Au troisième trimestre de l’année dernière, les ventes d’or à Singapour ont reculé de 8 % en volume, une baisse directement imputable à l’affaiblissement de la demande de bijoux. Les consommateurs, confrontés à une flambée des prix – l’or a augmenté de 60 % sur l’année précédente – se montrent plus sensibles aux coûts et reportent leurs achats festifs. Certains, notamment les acheteurs plus âgés, préfèrent même se séparer de leurs possessions existantes pour profiter des conditions actuelles du marché.
Cette tendance s’observe malgré une forte dynamique sur le segment de l’investissement. Les achats de lingots et de pièces d’or ont bondi de 47 %, témoignant d’un intérêt croissant pour l’or comme valeur refuge. Les bijoutiers s’adaptent en proposant des modèles plus légers et abordables, comme des colliers et des bracelets pesant moins de 3 grammes, abandonnant progressivement les chaînes en or massives traditionnelles.
Les experts estiment que l’or conservera son statut d’actif sûr, fort de sa résistance historique face aux turbulences économiques et aux crises. « L’or reste une valeur refuge privilégiée en raison de sa résilience historique en cas d’instabilité des marchés ou de crises », soulignent les analystes. Bien que les prix devraient rester élevés, la croissance pourrait toutefois ralentir à ce stade.
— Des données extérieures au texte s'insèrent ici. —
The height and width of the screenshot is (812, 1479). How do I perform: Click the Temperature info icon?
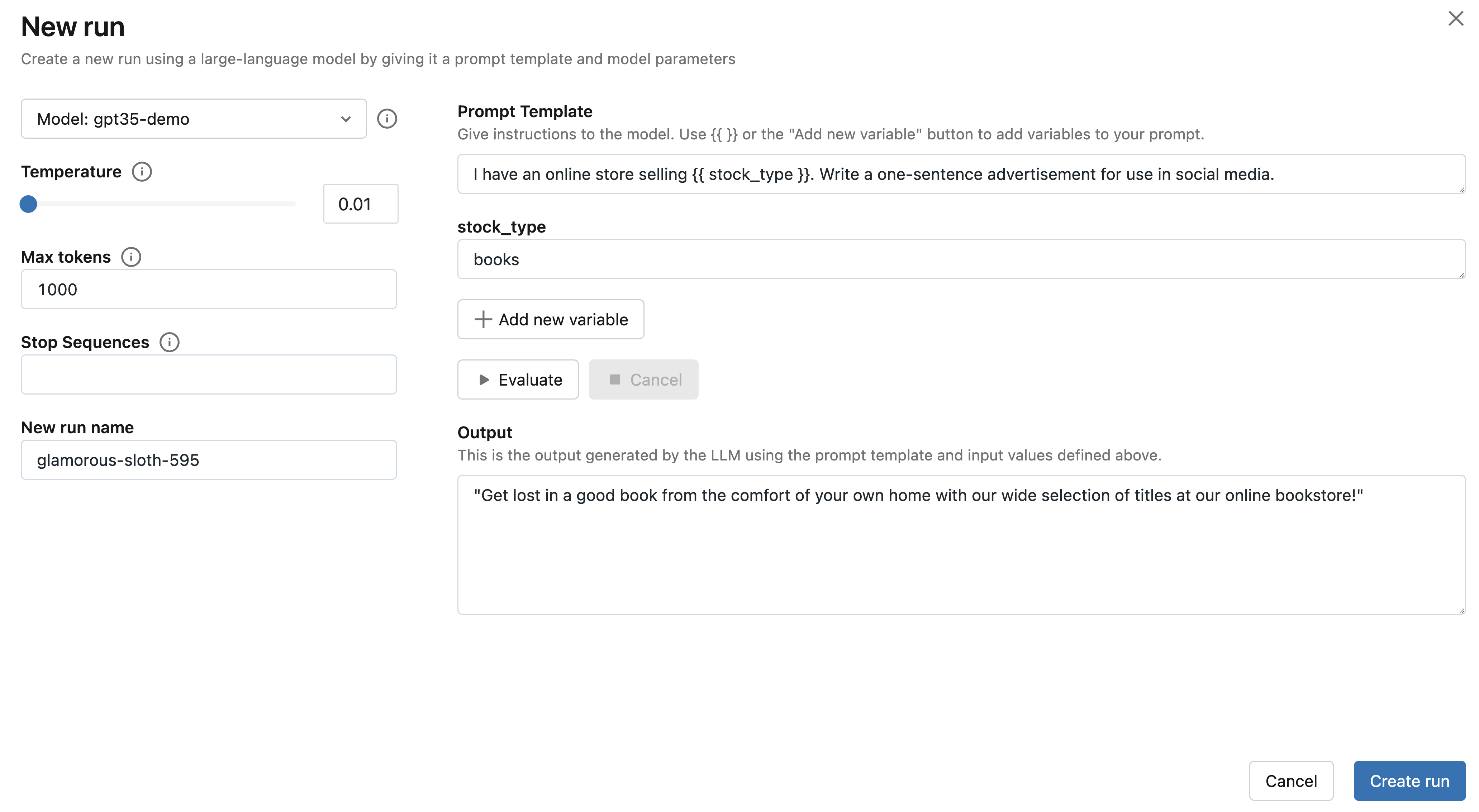point(142,172)
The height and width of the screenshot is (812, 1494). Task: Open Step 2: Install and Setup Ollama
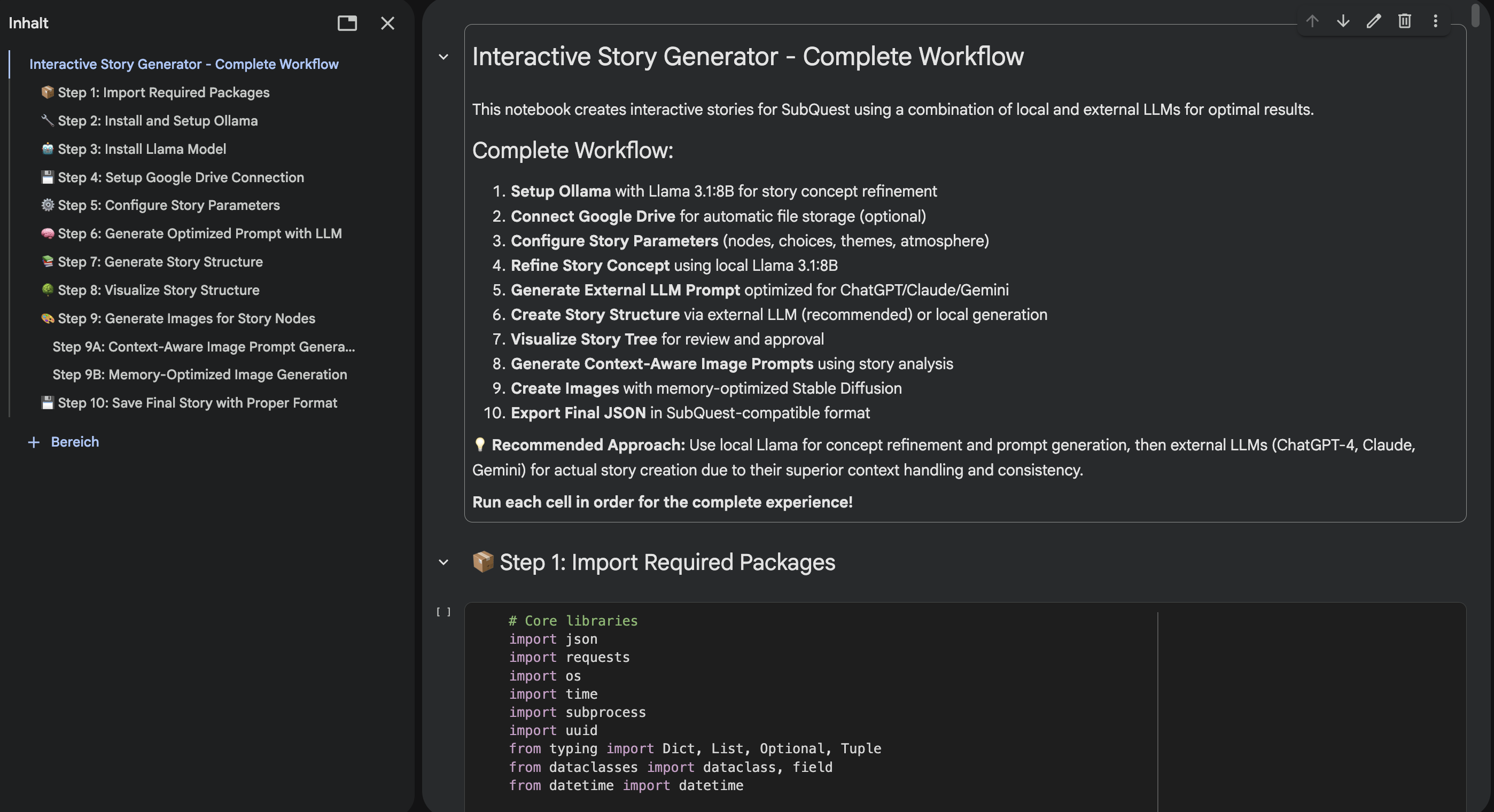(157, 121)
Les détaillants sont donc confrontés à un défi majeur : trouver le juste équilibre entre prix attractifs et maintien de la demande, alors que l’or se positionne de plus en plus comme un investissement principal plutôt qu’un simple article de bijouterie.
Cette évolution reflète un changement profond dans les préférences des consommateurs, qui privilégient désormais la sécurité et la préservation de leur patrimoine face à un paysage économique volatil.